Someone replied an recommended a food/recipe site which tackles it from yet another direction. Flavor the sugar. So, to do that I need real vanilla beans. Then I cut one in half, lengthwise, and put it in a jar with 2 cups of sugar, wait a couple of weeks, and the sugar will be flavored with vanilla.
So, that means that I have to find vanilla beans... But first, does it really give me a vanilla-flavored drink?
5 comments:
I buy my beans at Pereg in the Machane Yehuda shuk in Jerusalem.
Buy 4 more and a liter of vodka. Slice the bean in half lengthwise, scrape and add the scrapings and the bean to the bottle of vodka. Store in a dark cupboard for about 2 months and you'll never buy ready-made vanilla extract again.
Oh, forgot to mention - the beans should be pliable. That's how you know they're fresh.
Thanks
I found Pereg yesterday, bought some beans, not cheap. The guy there insultingly thought my detailed questions needed English replies. I told him that my Hebrew's fine, I've just never seen those strange-looking vanilla "beans" before. Well, he said that I should put the scrapings into the vodka and the rest into sugar. OK, so now I have to buy some vodka. I'm not going to use the Absolut from duty free. He also said that a few days would be enough.
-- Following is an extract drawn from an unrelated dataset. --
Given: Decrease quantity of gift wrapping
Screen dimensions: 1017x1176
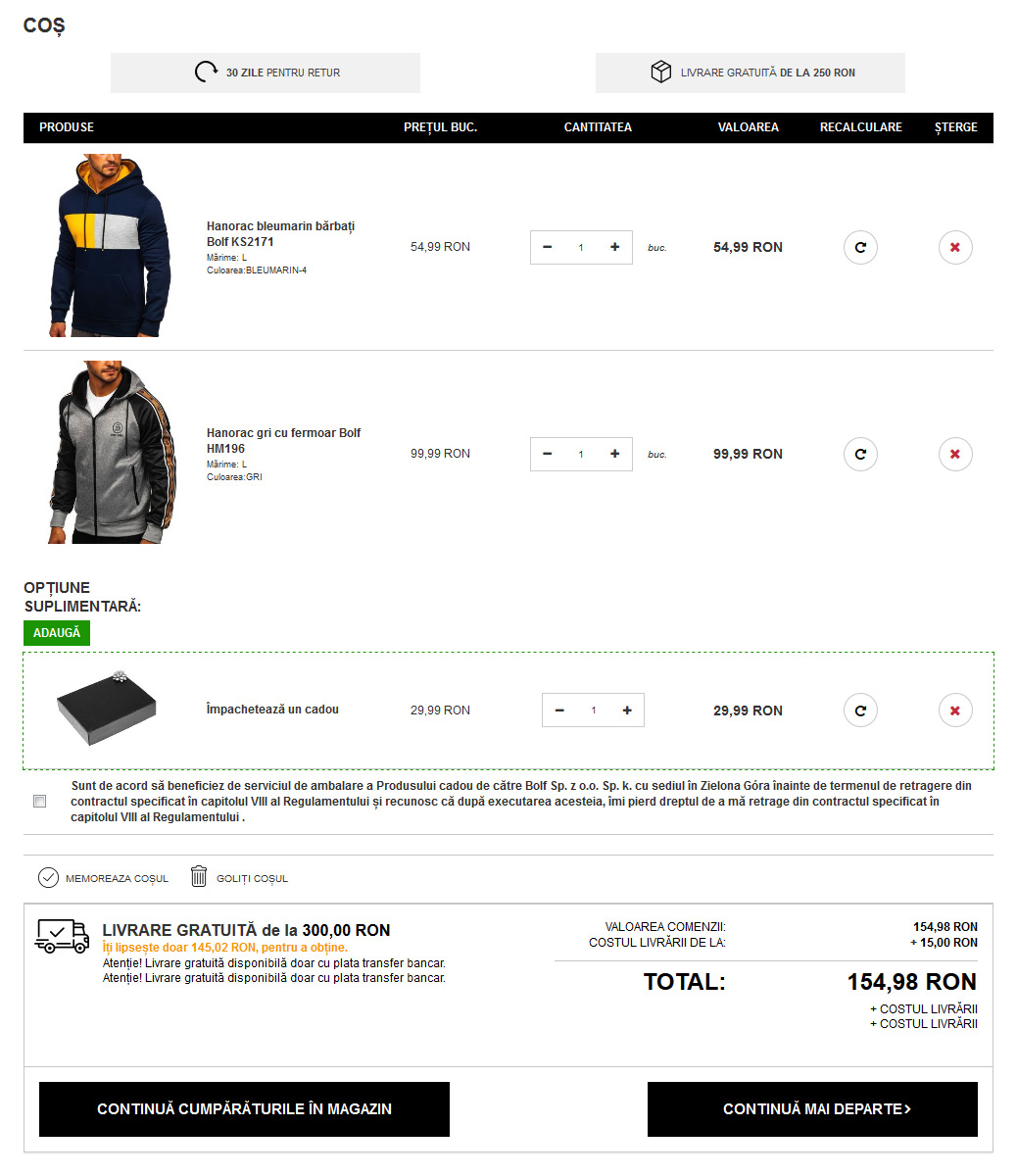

As this site explains: http://www.kitchenproject.com/vanilla/4FoldVanillaExtract.htm
the longer you let it sit, the more potent it becomes.
Here's what mine looked like after 1 month: http://i77.photobucket.com/albums/j55/Kmelion/Scenery/Vanilla.jpg
And this is after 2 months: http://i77.photobucket.com/albums/j55/Kmelion/Scenery/DSCF3473.jpg
Thanks, but now I'm even more confused. The guy in Pereg told me to scrape the inside of the bean into a bottle of vodka and use the "klipot" in sugar.